What you will do:
A. List every ingredient that the Easter Biscuits post mentions by name.
B. Reproduce the portion of the Easter Biscuits post that begins at the words "Traditional British Food, Part" and stops after the words "Easter Biscuits (41).".

-- Start Selected excerpt --

Tuesday, April 6, 2010

Traditional British Food, Part 30: Easter Biscuits

According to The Taste of Britain by Laura Mason and Catherine Brown, an Easter Biscuit is: "a circular biscuit with a fluted edge, 50-90mm in diameter, 5mm thick; Weight: 12-20g. Color: pale gold irregularly flecked with currants. Flavor: sweet, lightly spiced. Short texture" (40). My Easter Biscuits (cookies) are sweet and lightly spiced and contain currants. However, I didn't want to bake them all at once, so I turned them into slice-n-bake cookies and the source recipe I used makes much thicker cookies than 5mm.

The use of brandy in the recipe makes these Sedgemoor Easter Biscuits. Using lemon instead would make these London Easter Biscuits (41).

-- End Selected excerpt --
-- Start Dataset extract --

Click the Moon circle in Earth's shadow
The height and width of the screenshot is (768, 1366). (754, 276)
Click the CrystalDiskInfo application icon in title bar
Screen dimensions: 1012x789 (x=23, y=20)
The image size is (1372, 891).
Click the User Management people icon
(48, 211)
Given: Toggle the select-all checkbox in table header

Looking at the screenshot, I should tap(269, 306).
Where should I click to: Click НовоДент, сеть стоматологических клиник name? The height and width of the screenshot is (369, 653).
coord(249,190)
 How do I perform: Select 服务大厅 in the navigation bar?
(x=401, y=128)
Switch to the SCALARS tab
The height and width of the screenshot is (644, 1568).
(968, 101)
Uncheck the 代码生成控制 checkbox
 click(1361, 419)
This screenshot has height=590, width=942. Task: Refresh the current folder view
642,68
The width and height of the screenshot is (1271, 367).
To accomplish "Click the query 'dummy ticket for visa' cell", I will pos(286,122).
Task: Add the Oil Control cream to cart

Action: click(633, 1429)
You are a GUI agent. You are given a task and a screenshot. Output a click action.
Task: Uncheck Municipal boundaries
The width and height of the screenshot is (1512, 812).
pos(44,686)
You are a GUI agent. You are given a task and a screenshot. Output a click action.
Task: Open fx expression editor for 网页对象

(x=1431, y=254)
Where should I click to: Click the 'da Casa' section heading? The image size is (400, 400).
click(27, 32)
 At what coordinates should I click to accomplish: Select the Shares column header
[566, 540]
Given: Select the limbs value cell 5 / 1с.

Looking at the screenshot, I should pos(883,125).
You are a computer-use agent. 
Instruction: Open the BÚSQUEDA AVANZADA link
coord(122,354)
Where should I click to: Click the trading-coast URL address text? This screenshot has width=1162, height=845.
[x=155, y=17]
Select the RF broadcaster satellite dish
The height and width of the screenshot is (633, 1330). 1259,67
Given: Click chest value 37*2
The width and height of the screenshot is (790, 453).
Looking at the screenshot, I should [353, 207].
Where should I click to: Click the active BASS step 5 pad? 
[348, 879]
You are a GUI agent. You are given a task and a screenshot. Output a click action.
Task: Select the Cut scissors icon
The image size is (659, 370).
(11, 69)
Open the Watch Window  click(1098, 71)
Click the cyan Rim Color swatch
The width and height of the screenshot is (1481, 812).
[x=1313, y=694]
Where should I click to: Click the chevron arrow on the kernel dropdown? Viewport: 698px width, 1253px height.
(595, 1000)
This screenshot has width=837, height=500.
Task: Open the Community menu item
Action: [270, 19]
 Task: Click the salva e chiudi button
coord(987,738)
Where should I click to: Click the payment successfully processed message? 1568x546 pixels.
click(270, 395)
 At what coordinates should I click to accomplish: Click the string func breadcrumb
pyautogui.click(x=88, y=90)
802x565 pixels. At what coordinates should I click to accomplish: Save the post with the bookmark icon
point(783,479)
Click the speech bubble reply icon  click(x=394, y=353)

-- End Dataset extract --

Written responses:
A. currants, brandy, lemon

B.
Traditional British Food, Part 30: Easter Biscuits

According to The Taste of Britain by Laura Mason and Catherine Brown, an Easter Biscuit is: "a circular biscuit with a fluted edge, 50-90mm in diameter, 5mm thick; Weight: 12-20g. Color: pale gold irregularly flecked with currants. Flavor: sweet, lightly spiced. Short texture" (40). My Easter Biscuits (cookies) are sweet and lightly spiced and contain currants. However, I didn't want to bake them all at once, so I turned them into slice-n-bake cookies and the source recipe I used makes much thicker cookies than 5mm.

The use of brandy in the recipe makes these Sedgemoor Easter Biscuits. Using lemon instead would make these London Easter Biscuits (41).